A partir deste momento começam os erros. Este cidadão não chegou ao final de sua relação, mas apenas ao começo. Só que a empresa considera essa pessoa “na carteira” e não se cuida em mantê-la nessa mesma carteira. O assinante quer apenas receber seu produto na hora marcada. E muitas vezes o impresso não chega. Aí ele precisa telefonar para reclamar (quando não avisam que reclamações são aceitas apenas por aplicativo… sendo que o assinante pode ter 80 anos!). Telefona e reza para que alguém atenda. “Aperte 1 para elogiar, aperte 2 para comprar outra assinatura, aperte 3 para indicar a gente a um amigo,….”). E começa o martírio.

Eu já vi cenas absolutamente surreais. Em uma cidade do interior paulista um senhor chega com o boleto mensal e o dinheiro para pagar e a recepção avisa que não pode receber. Que o assinante deve ir a um banco. Como? Ele não quer nada de graça, trouxe o dinheiro, e a empresa manda ele ir a um banco? Também vi um “call center” pedindo “provas” de que o exemplar não foi entregue: “o senhor tem certeza que um vizinho não roubou?”. Assinante precisa ser tratado com respeito, com dignidade.

Assinante deveria ter linha aberta com o editor-chefe, para comentar o produto, sugerir temas. Assinante deveria ser convidado para eventos, para promoções. Assinante deveria ter um eficiente sistema de call center à disposição (hoje a maioria das empresas têm um call center minúsculo para atuais assinantes e operações gigantes para buscar por novos assinantes. Estamos loucos?). Lamentavelmente tratamos muito mal nossos parceiros assinantes. E só depois a gente se dá conta que o esforço para buscar um novo assinante é enorme, mas é muito fácil perdermos assinantes. Depois, é quase impossível reconquistá-los.

Orbis – As razões pelas quais alguém assinava um jornal impresso são as mesmas de um assinante digital? O que cada um deles costuma demandar, se é que é possível fazer uma generalização?

Tessler – Em princípio a motivação é parecida: busca de conteúdo. Só que com o tempo as motivações foram se transformando e assumiram um perfil bastante peculiar. Há uma grande quantidade de jornais no Brasil, na Argentina e na Colômbia que não vendem o veículo impresso, mas um poderoso clube de fidelização. O assinante se dá conta de que, ao pagar aquele valor, poderá receber em troca tantos descontos em comércio e serviços que valem a pena, como investimento.

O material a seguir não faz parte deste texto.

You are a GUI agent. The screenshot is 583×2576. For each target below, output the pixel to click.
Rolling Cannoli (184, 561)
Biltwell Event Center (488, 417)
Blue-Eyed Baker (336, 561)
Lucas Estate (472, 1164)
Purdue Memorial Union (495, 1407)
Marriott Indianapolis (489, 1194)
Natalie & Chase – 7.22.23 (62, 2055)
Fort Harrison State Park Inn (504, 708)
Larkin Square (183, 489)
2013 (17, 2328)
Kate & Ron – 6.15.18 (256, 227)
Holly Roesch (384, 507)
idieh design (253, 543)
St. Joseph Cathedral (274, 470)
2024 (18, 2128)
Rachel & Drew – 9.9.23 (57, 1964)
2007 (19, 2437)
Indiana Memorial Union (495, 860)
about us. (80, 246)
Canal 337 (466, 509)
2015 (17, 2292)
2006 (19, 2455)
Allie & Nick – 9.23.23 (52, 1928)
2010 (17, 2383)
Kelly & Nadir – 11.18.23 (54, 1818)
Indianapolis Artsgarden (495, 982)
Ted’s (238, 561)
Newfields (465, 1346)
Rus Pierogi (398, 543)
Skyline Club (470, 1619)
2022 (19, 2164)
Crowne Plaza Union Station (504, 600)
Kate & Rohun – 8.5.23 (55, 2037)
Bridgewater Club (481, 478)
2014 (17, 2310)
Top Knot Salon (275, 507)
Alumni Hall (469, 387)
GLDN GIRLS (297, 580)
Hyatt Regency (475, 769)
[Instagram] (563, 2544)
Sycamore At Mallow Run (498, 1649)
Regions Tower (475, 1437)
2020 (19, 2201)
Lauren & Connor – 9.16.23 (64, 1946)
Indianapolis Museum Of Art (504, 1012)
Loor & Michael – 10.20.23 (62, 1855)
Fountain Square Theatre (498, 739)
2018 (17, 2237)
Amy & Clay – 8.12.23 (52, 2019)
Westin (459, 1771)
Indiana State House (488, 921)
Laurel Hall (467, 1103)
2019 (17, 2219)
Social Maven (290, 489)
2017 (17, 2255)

E nem se preocupam se, ao mesmo tempo, recebem aquelas folhas de papel com tinta, que podem servir ao cachorro e ao gato. O negócio principal virou problema. Pior, isso acaba inchando os números de circulação; servem para convencer o anunciante da quantidade de leitores. Mas na loja do anunciante o telefone não toca. Pudera, o gato ainda não sabe telefonar.

A assinatura digital é diferente. É a necessidade de se ir mais fundo em algum assunto, a partir da confiança que tenho naquela marca e naquela “griffe” (o autor do texto). O assinante digital não quer ter limites de navegação; quer a liberdade de ir mais e mais longe nos links, no acervo, no conteúdo de qualidade.
Não se pode confundir com o assinante do PDF, que nada mais é do que o velho assinante do papel que não quer mais sujar as mãos e aprendeu a abrir arquivos. Este tem a mesma característica do leitor do impresso. Aceita um fechamento por dia. E para as empresas, trata-se de economia em logística.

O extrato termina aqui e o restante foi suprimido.